「~O-CHAでチルする?~ おうちでChall Out」第8回 安間製茶

「~O-CHAでチルする?~ おうちでChall Out」第8回 安間製茶

2022/01/31味わう

*Chall Out(チャル アウト)とは、「Chill Out(=のんびりと時間を過ごす、楽しむ様子、若者英語)」と「Cha(=お茶)」を掛け合わせた造語です。 

 静岡市葵区鷹匠でNO'AGE concentrē(ノンエイジ コンセントレ)を経営する井谷匡伯(いたに まさみち)氏が県内の若手茶生産者に直接会って、彼ら自慢のお茶を季節に合うカクテルとモクテル(ノンアルコールカクテル)にアレンジし、月1回皆様にお届けします。第8回は、安間製茶様(袋井市)の白葉茶です。

生産者の安間さんにインタビュー

             生産者の安間孝介さん↑

Q1:白葉茶を栽培することになった経緯を教えてください。

A1:元々、高校教師やWebライターをしていましたが、当時付き合っていた妻が家業のお茶農家を継ぎたいという思いを持っていたため、退職して農家になりました。婿入りしてから2年間は静岡県立農林大学校茶業学科で、お茶の基礎から勉強しました。茶業学科は茶業研究センター内にある分校で勉強するのですが、当時茶業研究センターで白葉茶の研究をしており、飲んでみると通常のお茶との違いに驚きました。お茶の素人である自分が感じた印象と、お茶の消費者が感じる印象は近いのではないかと思い、就農後に白葉茶を栽培することに決めました。

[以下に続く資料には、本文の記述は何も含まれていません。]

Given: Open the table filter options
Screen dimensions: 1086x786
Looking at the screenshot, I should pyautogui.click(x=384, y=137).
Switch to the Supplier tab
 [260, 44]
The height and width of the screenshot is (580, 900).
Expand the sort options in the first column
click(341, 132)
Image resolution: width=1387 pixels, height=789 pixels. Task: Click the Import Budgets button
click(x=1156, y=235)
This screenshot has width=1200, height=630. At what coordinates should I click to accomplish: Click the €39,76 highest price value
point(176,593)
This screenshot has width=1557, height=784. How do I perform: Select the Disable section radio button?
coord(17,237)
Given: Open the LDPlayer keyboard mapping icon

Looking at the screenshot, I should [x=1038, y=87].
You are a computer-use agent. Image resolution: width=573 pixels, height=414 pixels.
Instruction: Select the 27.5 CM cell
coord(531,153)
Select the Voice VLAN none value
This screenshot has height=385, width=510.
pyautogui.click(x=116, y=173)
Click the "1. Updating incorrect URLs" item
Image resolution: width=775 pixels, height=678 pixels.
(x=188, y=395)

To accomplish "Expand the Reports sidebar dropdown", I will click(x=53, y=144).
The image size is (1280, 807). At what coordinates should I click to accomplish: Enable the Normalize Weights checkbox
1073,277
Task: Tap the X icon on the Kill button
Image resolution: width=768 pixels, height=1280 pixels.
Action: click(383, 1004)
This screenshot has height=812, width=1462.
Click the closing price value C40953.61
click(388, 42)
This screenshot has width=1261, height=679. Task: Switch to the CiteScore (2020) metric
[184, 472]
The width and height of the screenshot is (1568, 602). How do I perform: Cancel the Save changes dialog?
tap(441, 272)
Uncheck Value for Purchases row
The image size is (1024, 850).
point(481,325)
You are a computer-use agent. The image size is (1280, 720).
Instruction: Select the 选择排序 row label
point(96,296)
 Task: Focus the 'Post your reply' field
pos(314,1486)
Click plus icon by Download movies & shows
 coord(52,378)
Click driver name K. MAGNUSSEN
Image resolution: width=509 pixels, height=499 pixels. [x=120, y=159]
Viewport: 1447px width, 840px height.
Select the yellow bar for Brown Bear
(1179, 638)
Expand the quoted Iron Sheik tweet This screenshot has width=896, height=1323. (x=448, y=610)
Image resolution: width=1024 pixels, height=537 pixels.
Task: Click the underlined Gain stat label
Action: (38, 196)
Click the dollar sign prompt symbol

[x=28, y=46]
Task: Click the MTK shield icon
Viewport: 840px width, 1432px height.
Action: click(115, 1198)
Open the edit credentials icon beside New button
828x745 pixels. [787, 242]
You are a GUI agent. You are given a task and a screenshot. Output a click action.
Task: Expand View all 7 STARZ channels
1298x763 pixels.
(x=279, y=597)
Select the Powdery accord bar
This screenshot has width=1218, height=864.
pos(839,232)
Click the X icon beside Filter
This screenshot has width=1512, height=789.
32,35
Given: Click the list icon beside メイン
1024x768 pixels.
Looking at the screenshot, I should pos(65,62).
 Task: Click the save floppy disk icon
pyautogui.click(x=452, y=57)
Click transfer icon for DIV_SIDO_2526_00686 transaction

Q2:茶業経営するにあたり大切にしていることを教えてください。

A2: まずは基本的なお茶づくりを妥協しないことです。白葉茶のような変わった商品も扱っていますが、それしか武器がないのではなく、正統派のお茶農家としても実力を高めていきたいと思っています。 経営理念は「驚実深伸(きょうみしんしん)」で、「興味」をアンテナに様々なものを創り出して人に驚きを提供することと、お茶農家としての基本を重視し、その二つを深め・伸ばすという想いを込めています。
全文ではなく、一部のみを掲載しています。